**MATERIAL SUPPLIED**:
:::

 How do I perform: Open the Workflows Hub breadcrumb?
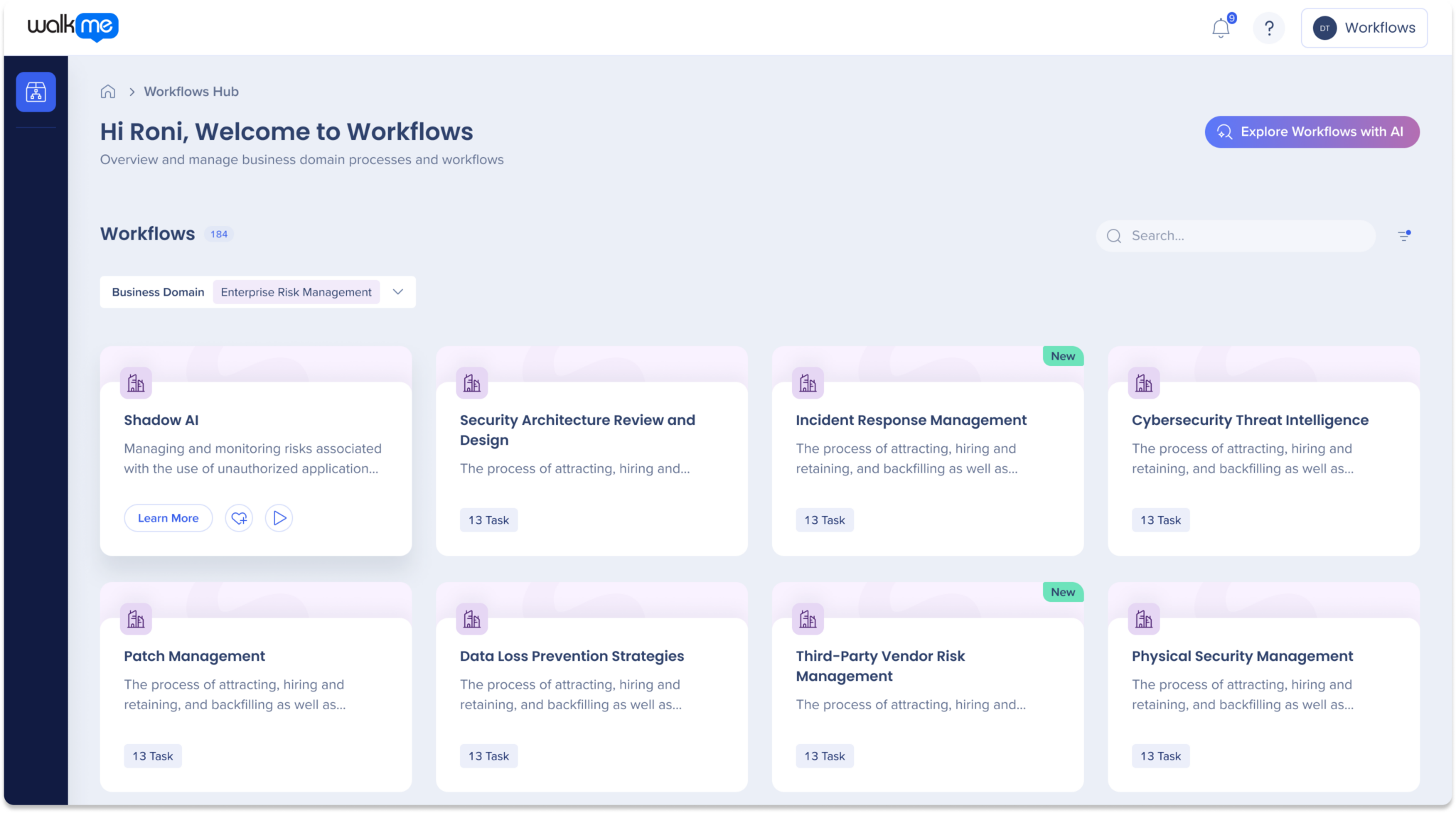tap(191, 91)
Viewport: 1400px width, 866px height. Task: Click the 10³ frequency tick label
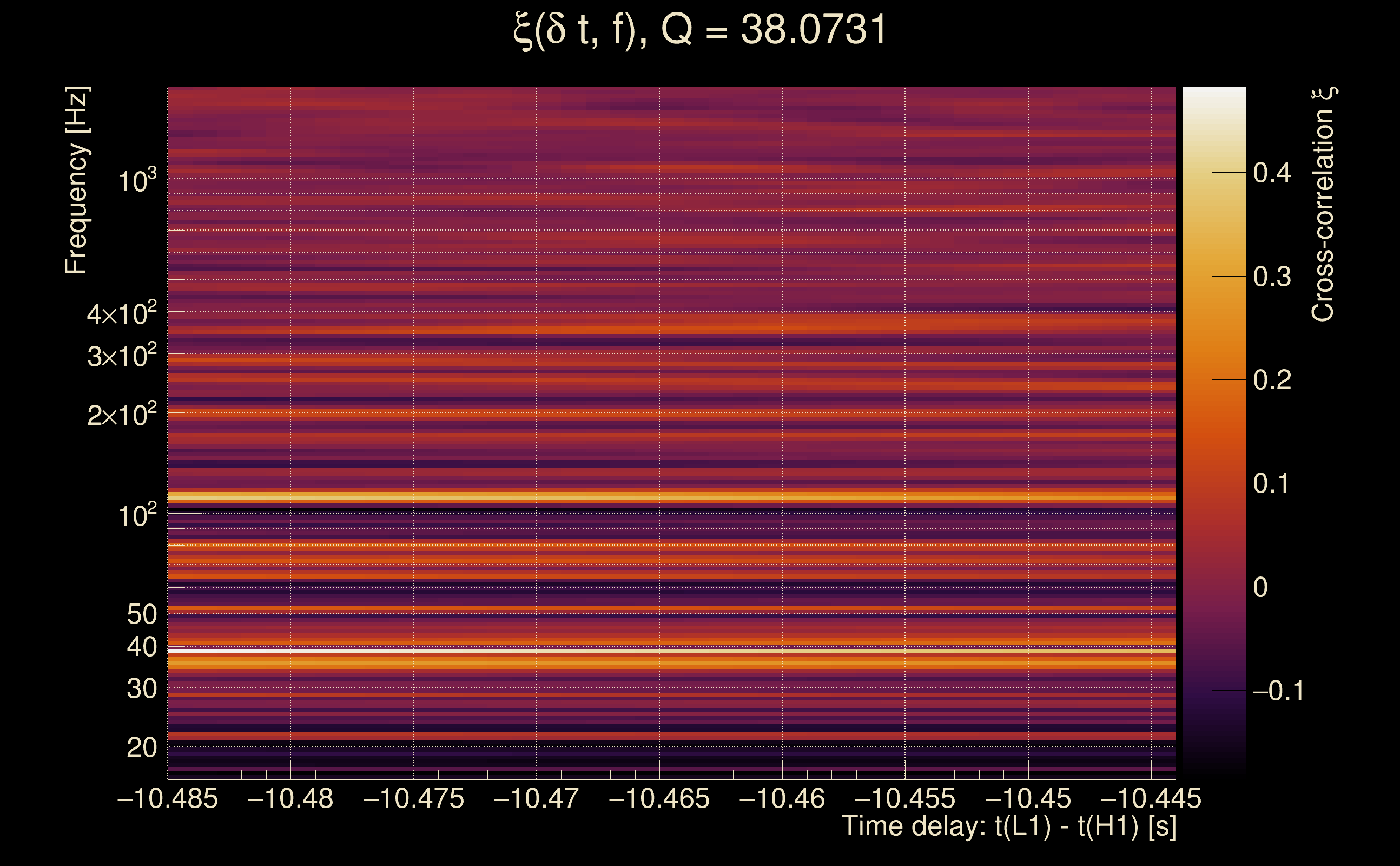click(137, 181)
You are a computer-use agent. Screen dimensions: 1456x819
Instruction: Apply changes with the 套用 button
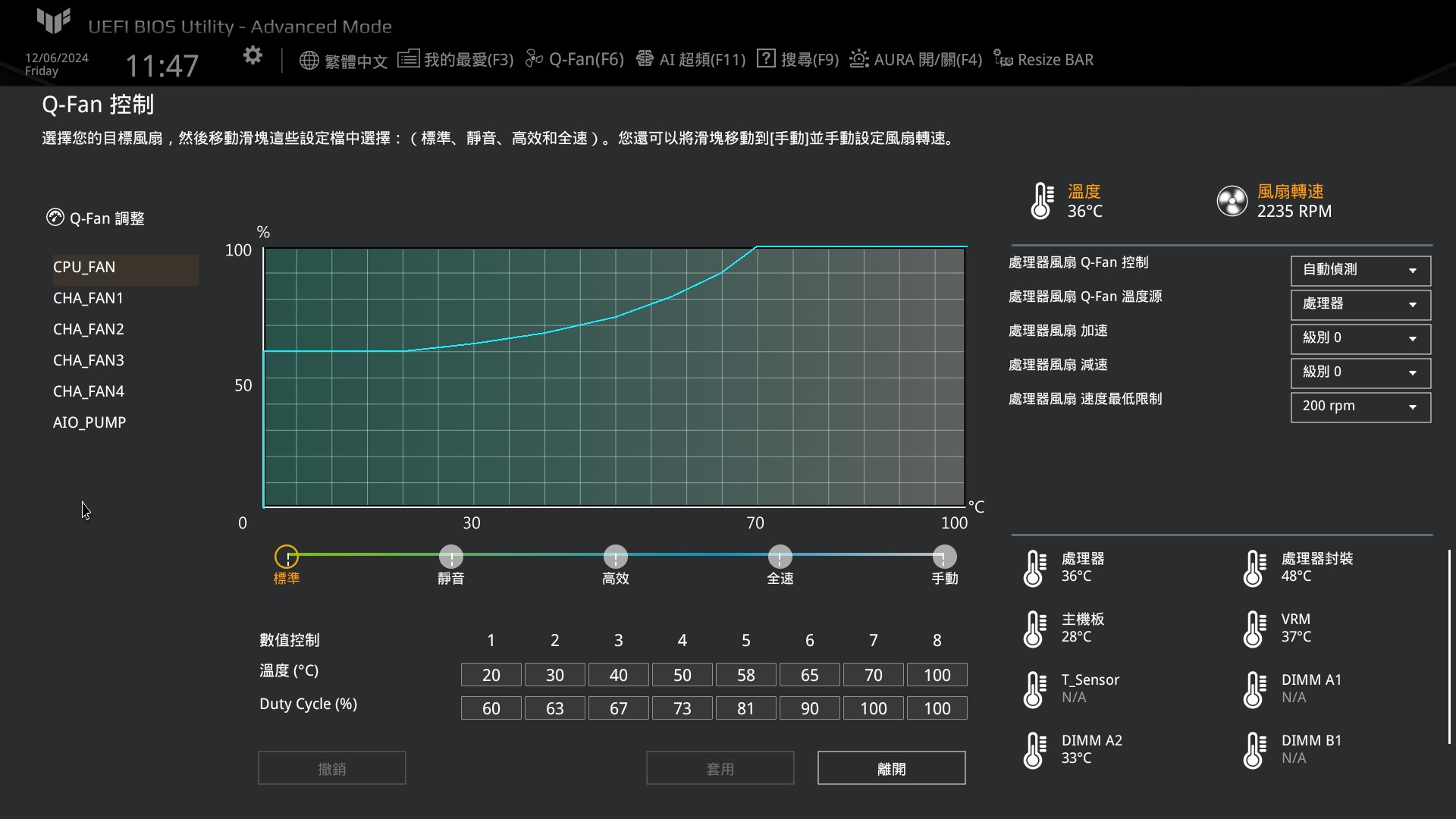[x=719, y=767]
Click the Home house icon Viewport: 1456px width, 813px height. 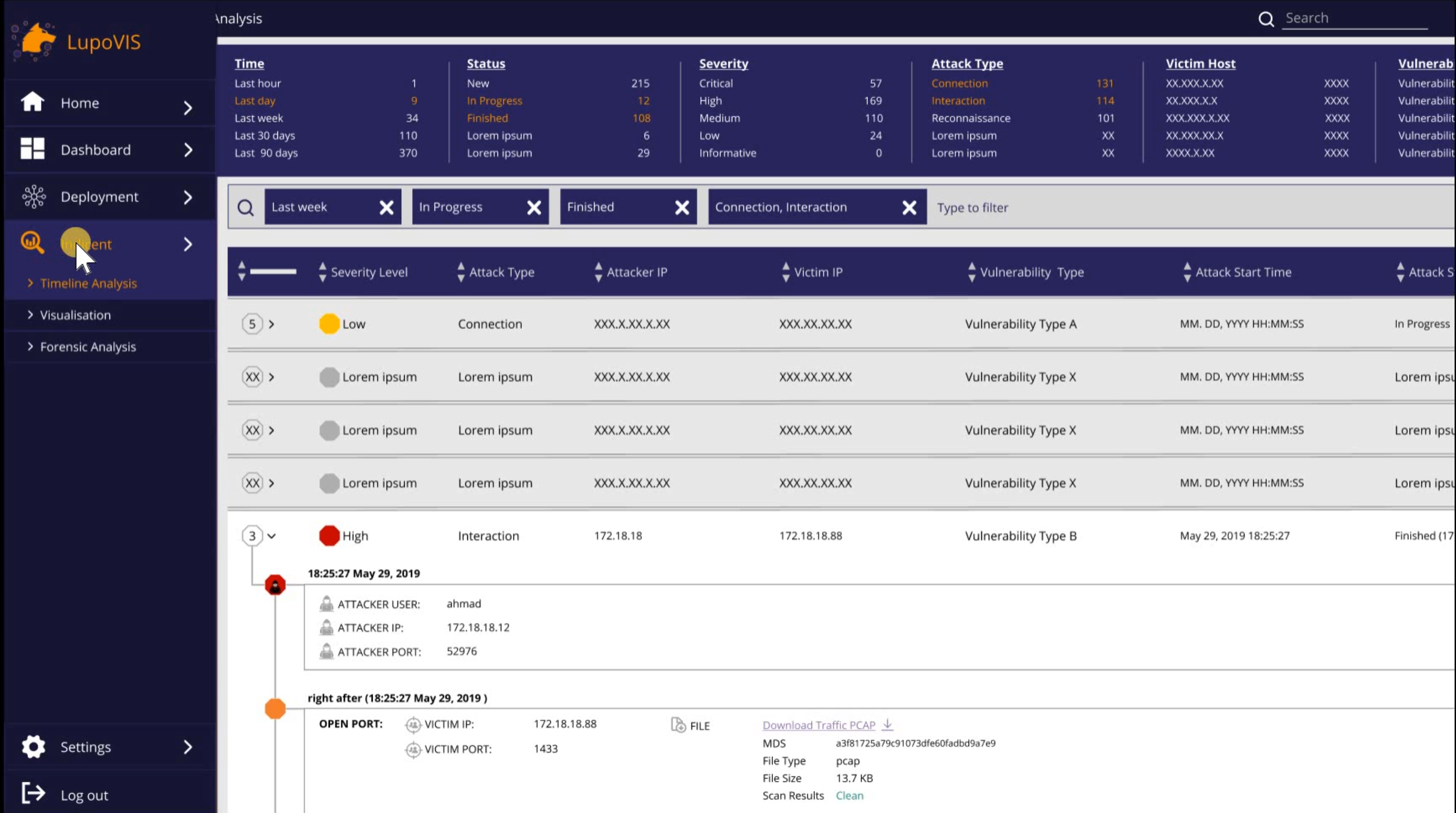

:::

**WHAT IS EXPECTED**: Copy out each record shown above without alteration, skipping any picture.

**ANSWER AREA**:
 How do I perform: Open the Workflows Hub breadcrumb?
tap(191, 91)
Viewport: 1400px width, 866px height. Task: Click the 10³ frequency tick label
click(137, 181)
You are a computer-use agent. Screen dimensions: 1456x819
Instruction: Apply changes with the 套用 button
[x=719, y=767]
Click the Home house icon Viewport: 1456px width, 813px height. 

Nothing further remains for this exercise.